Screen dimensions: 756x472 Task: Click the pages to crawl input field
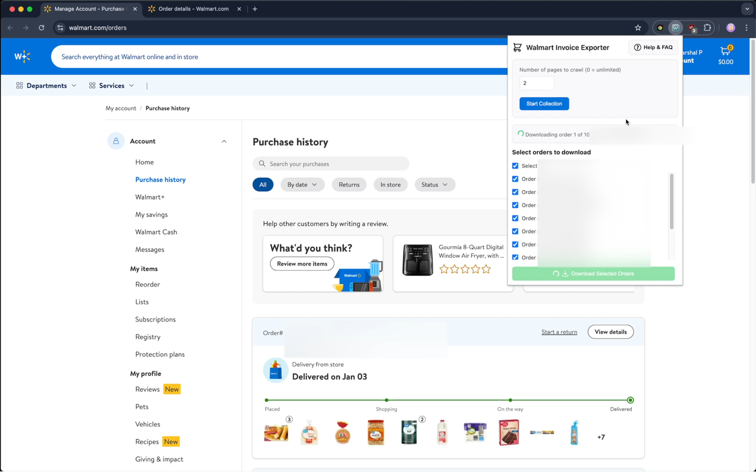536,83
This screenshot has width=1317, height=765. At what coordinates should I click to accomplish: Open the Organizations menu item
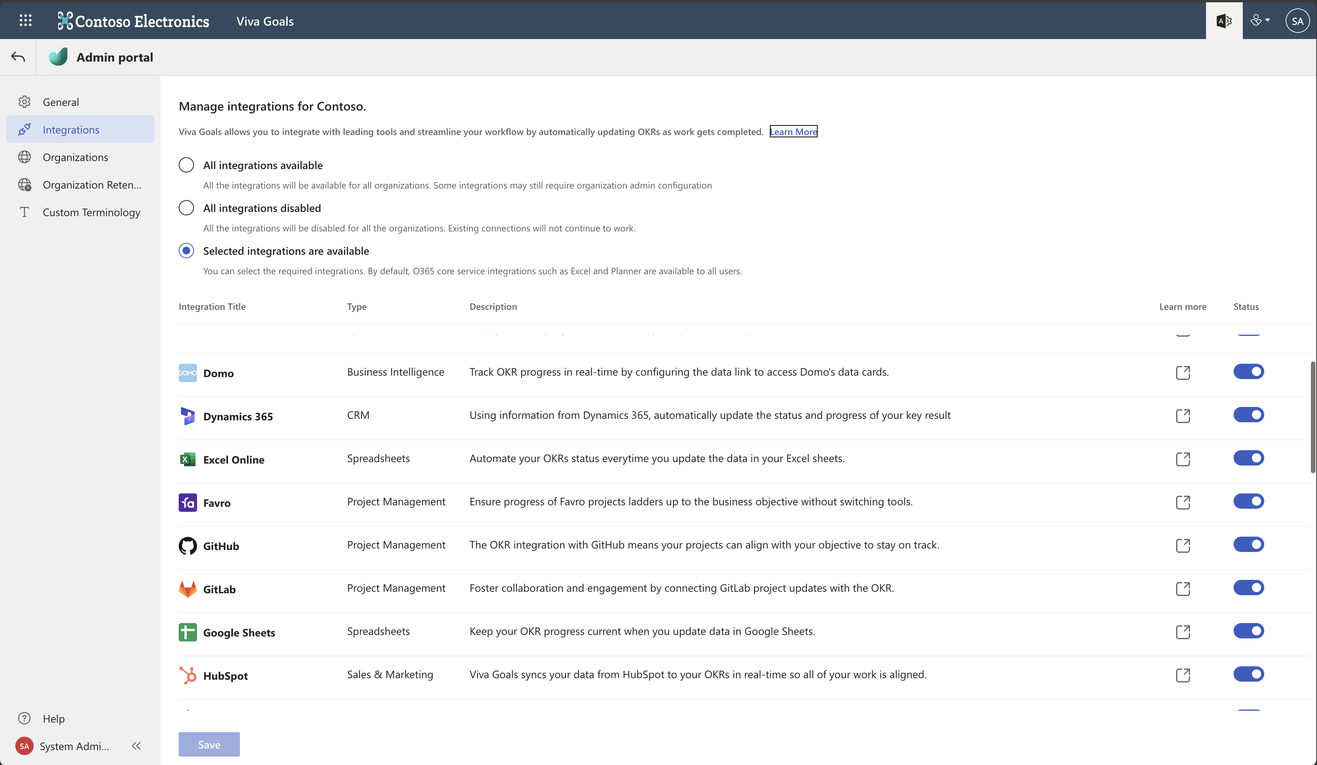pos(75,157)
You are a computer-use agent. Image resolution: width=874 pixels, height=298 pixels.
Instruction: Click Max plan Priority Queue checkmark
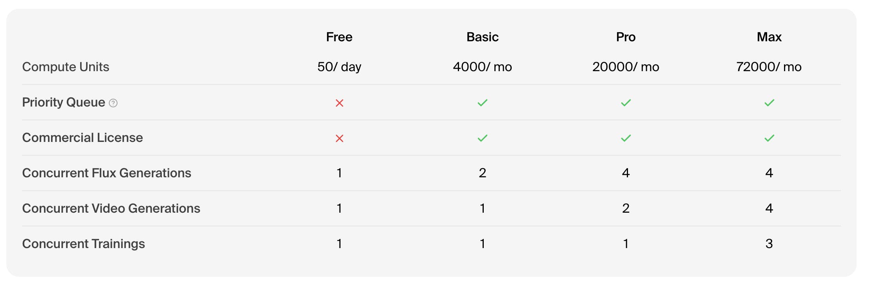pyautogui.click(x=769, y=103)
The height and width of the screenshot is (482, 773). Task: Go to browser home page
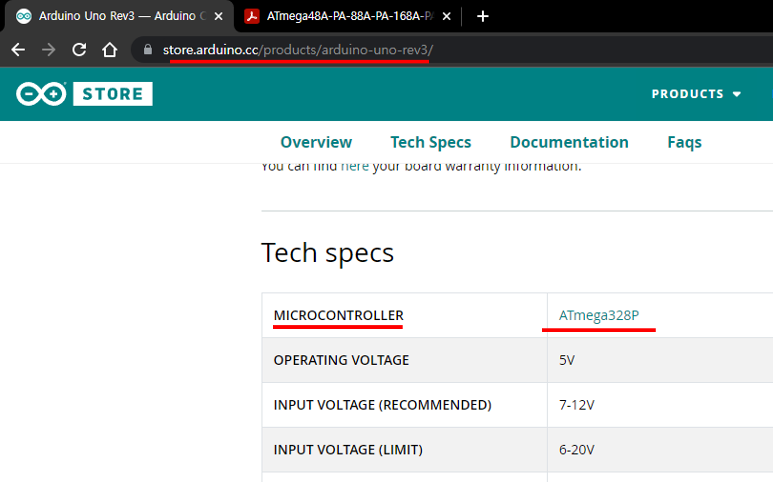(110, 50)
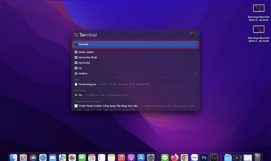Open the Thuốc Terpin Codein web result
Viewport: 271px width, 161px height.
pyautogui.click(x=108, y=106)
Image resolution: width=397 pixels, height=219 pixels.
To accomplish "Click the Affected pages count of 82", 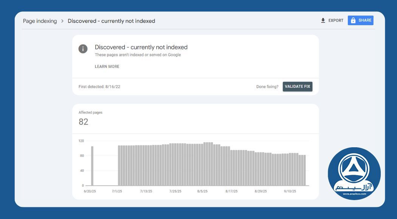I will click(x=84, y=122).
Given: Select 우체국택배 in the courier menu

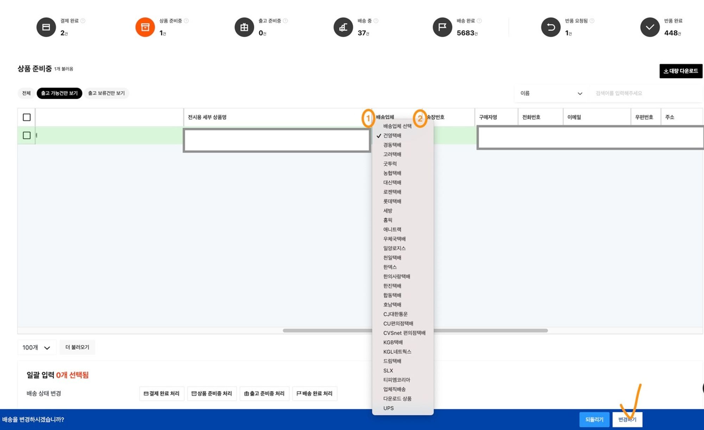Looking at the screenshot, I should [394, 239].
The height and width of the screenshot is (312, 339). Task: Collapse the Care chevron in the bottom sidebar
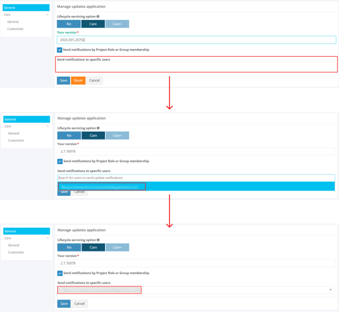click(x=47, y=238)
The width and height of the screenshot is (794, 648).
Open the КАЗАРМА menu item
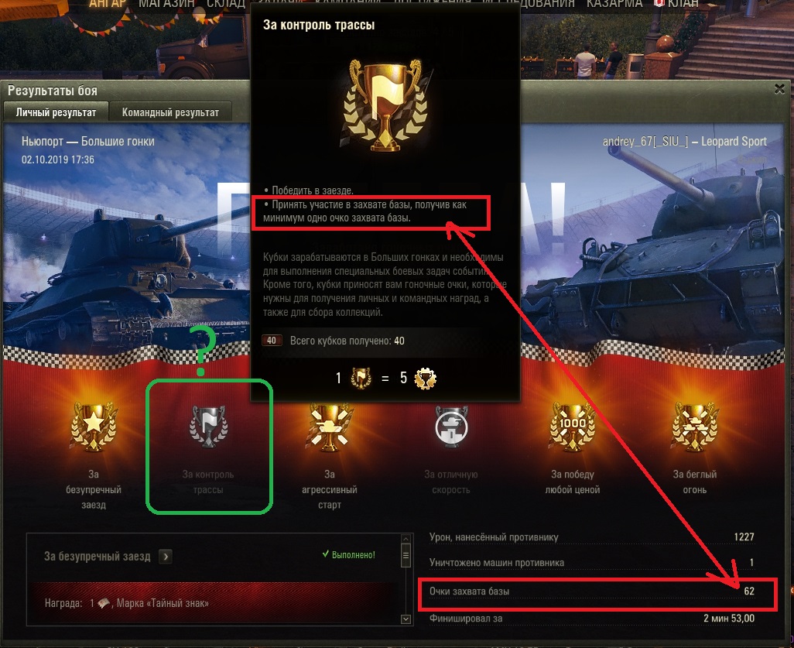[x=614, y=4]
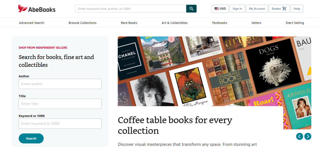The height and width of the screenshot is (147, 322).
Task: Go to previous carousel slide arrow
Action: (x=300, y=136)
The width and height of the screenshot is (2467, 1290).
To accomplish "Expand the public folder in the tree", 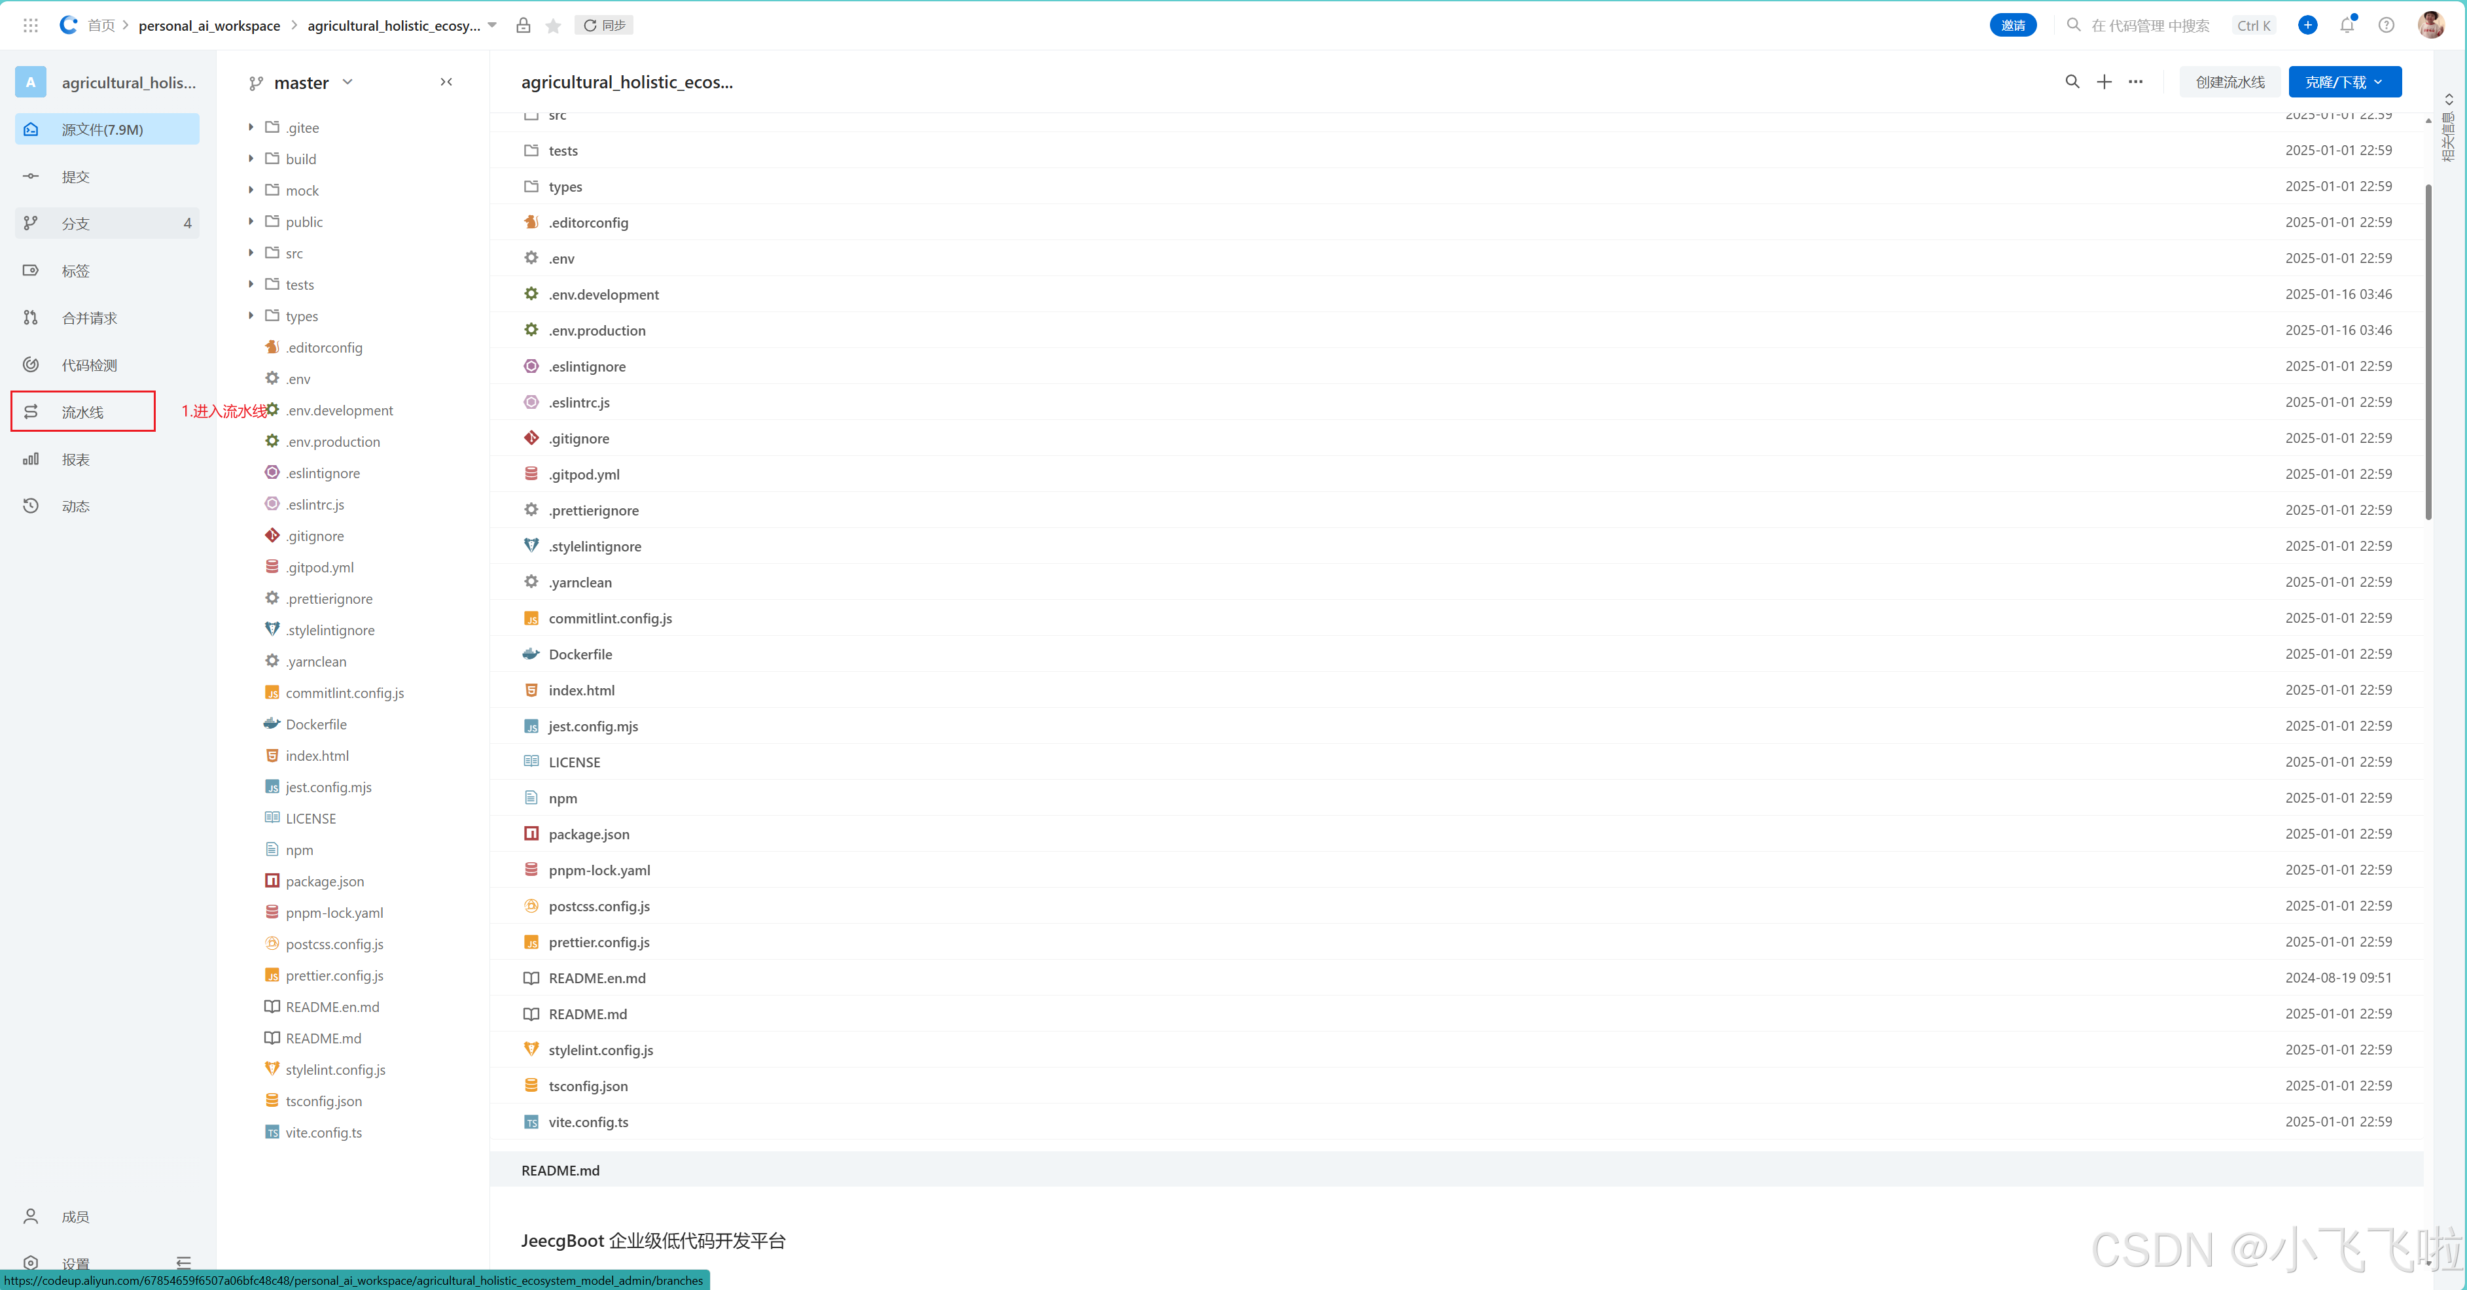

---

To be done:
Set out the listing as a numbered list, from its first line through the line containing "pyautogui.click(x=769, y=103)", with both ends included. Leave out any blank lines and the pictures.

Solution to the exercise:
1. Screen dimensions: 756x472 Task: Click the pages to crawl input field
2. 536,83
3. This screenshot has width=1317, height=765. At what coordinates should I click to accomplish: Open the Organizations menu item
4. pos(75,157)
5. You are a computer-use agent. Image resolution: width=874 pixels, height=298 pixels.
6. Instruction: Click Max plan Priority Queue checkmark
7. pyautogui.click(x=769, y=103)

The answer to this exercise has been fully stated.